Broken Glass

Arthur Miller
Watermill, Newbury

Broken Glass publicity graphic

The Watermill Theatre's production of this rarely performed work by Arthur Miller could hardly be more timely given the recent death of the playwright.

All credit to director Andy Brereton for giving theatregoers the opportunity to see something by Miller other than the customary Crucible or Death of a Salesman. RSC take note! - its winter season sees a production of the former.

Broken Glass, which premiered at the National Theatre in 1994, however, is late rather than great Miller. Though acclaimed by critics here a decade ago, the piece has a major flaw which it shares with the much earlier After the Fall.

There, Miller sets an examination of guilt and betrayal within a relationship many took to be closely modelled on that of the playwright and the late Marilyn Monroe, within the wider context of McCarthyism and the Holocaust.

Then, some critics felt the connection crass, albeit sincere enough. Broken Glass, which is set in America in the 1930s against the backdrop of the brutal rise to power in Germany of the Nazis, seems to attempt something similar.

American housewife Sylvia Gellburg who has become increasingly obsessed with the hatred meted out to the Jews, suddenly becomes paralysed from the waist down. However, doctors can find nothing physically wrong with her. The problem, it transpires, is in her mind and her husband's denial of his Jewishness, manifested in his overwhelming need to integrate with the goyim.

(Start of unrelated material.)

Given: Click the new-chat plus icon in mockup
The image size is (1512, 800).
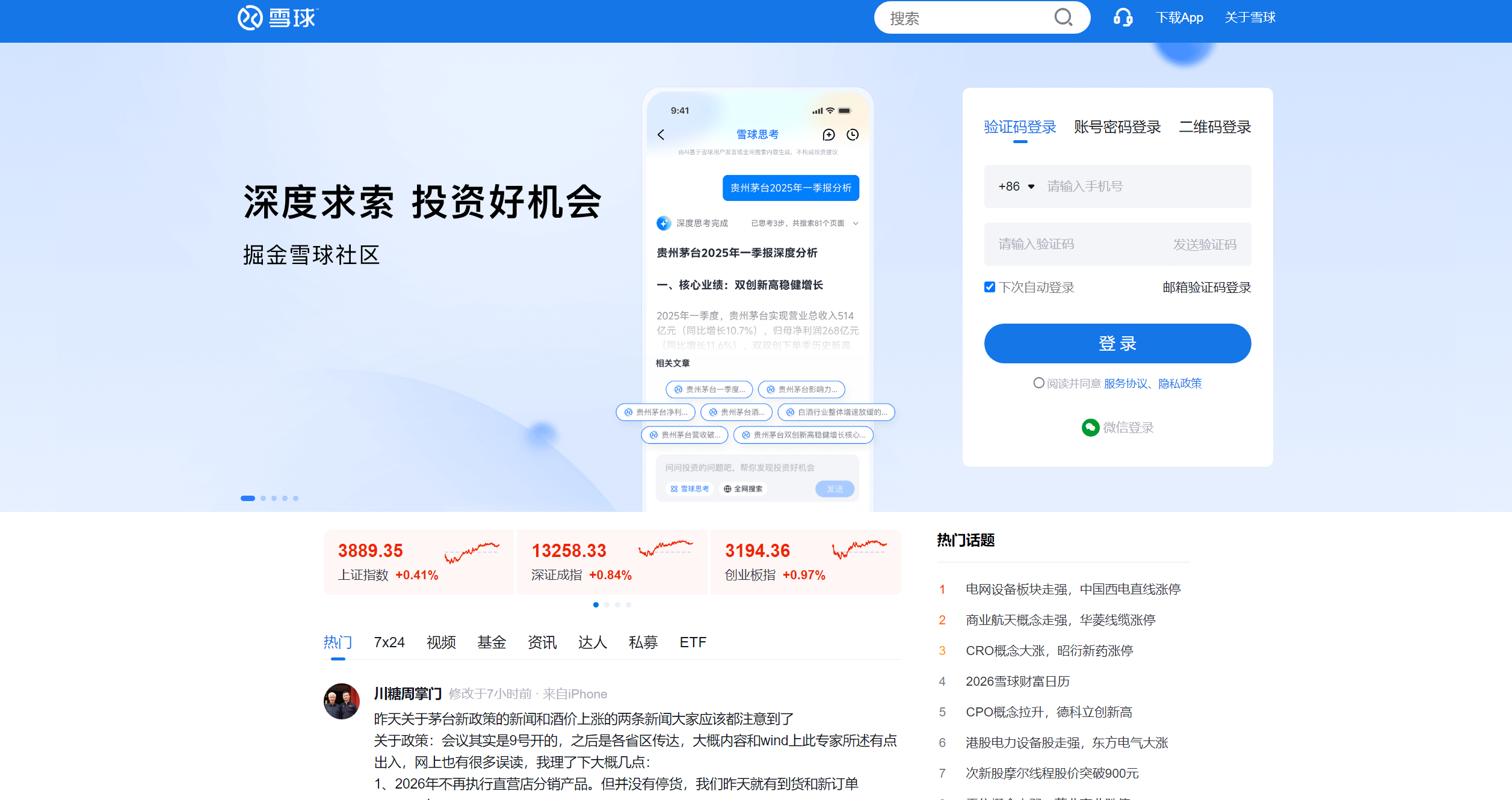Looking at the screenshot, I should pos(828,135).
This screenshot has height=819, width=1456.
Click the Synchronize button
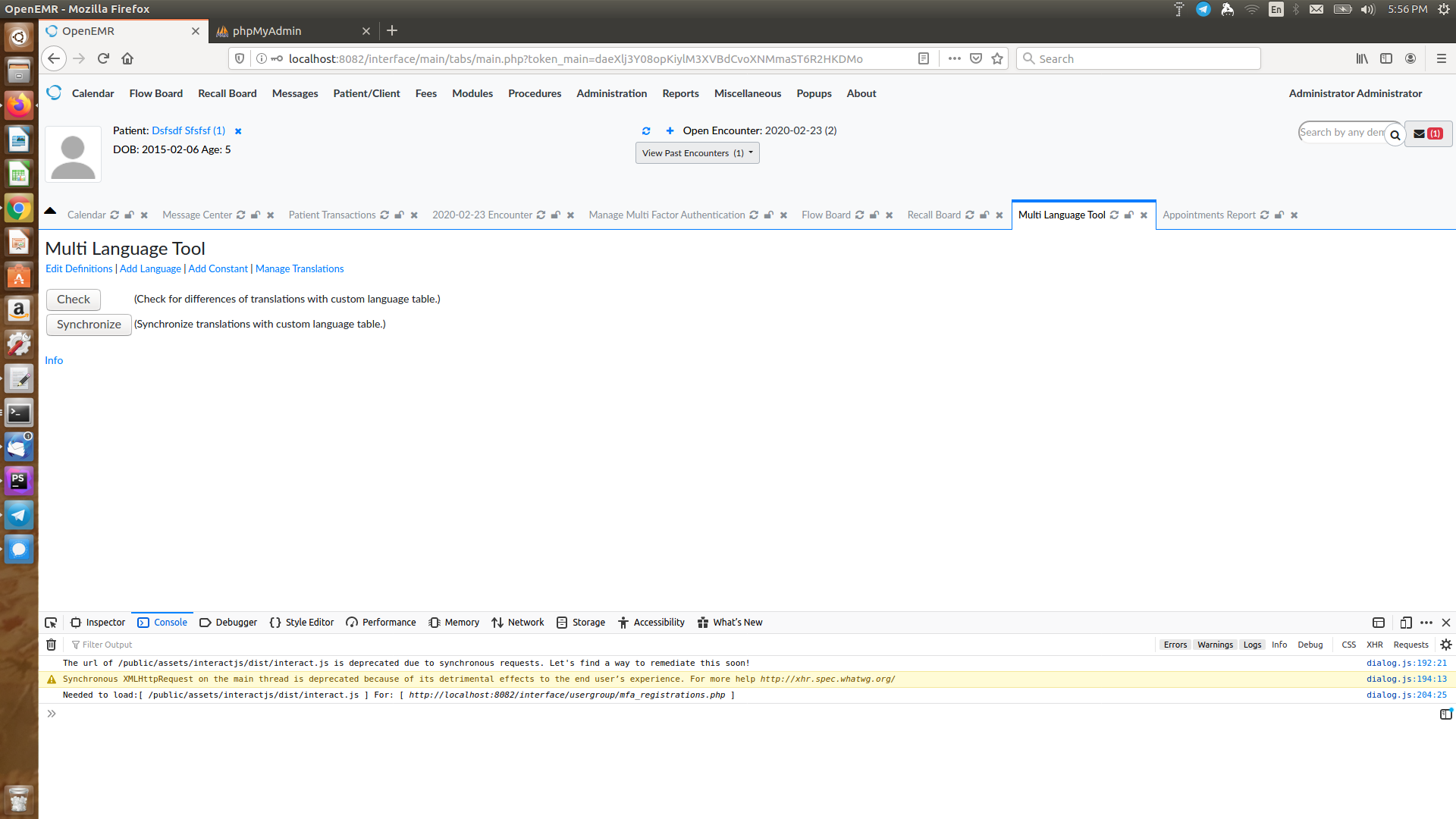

That is a bald, reductive statement of the play and of course, being Miller, it is more complicated and much better written than that. The play itself was prompted by the genocidal massacres taking place in Rwanda at the time of writing. The broken glass of the title is both that of Kristallnacht, when the Nazis targeted Jewish homes and premises in an orgy of violence, and the glass broken underfoot by newly-weds in the Jewish marriage ceremony.

Miller writes with his customary sense of moral urgency and explores with a great deal of subtlety and skill Phillip Gellburg's increasing awareness of the cost to himself, his wife and his marriage of his attempts to suppress his Jewishness and the bigotry he has sought not to see until disaster strikes.

But while the play touches on many of Miller's customary themes, the abuse of power, the cost to ourselves when we compromise who we are, the playwright, for me, fails to weave the central idea and the metaphor of paralysis into the writing sufficiently well. And I have to say I winced at lines like, "Is not her fear of Nazis because she feels extremely vulnerable?" and "It's like she sees some truth other people are afraid of".

There is a terrific performance in this production by Jenny Quayle as Sylvia Gellburg and she's matched in the closing scene by David Fielder as Phillip, albeit that the shock ending feels more than a little melodramatic. Patrick Poletti is rather stiff as Dr Harry Hyman, while Margaret Lucking as his wife and Una McNulty as Harriet never escape a two-dimensional caricatured feel.

The design by Gary McCann, glass, steel and a white background on to which images of Brooklyn, including the landmark bridge, are thrown is very effective.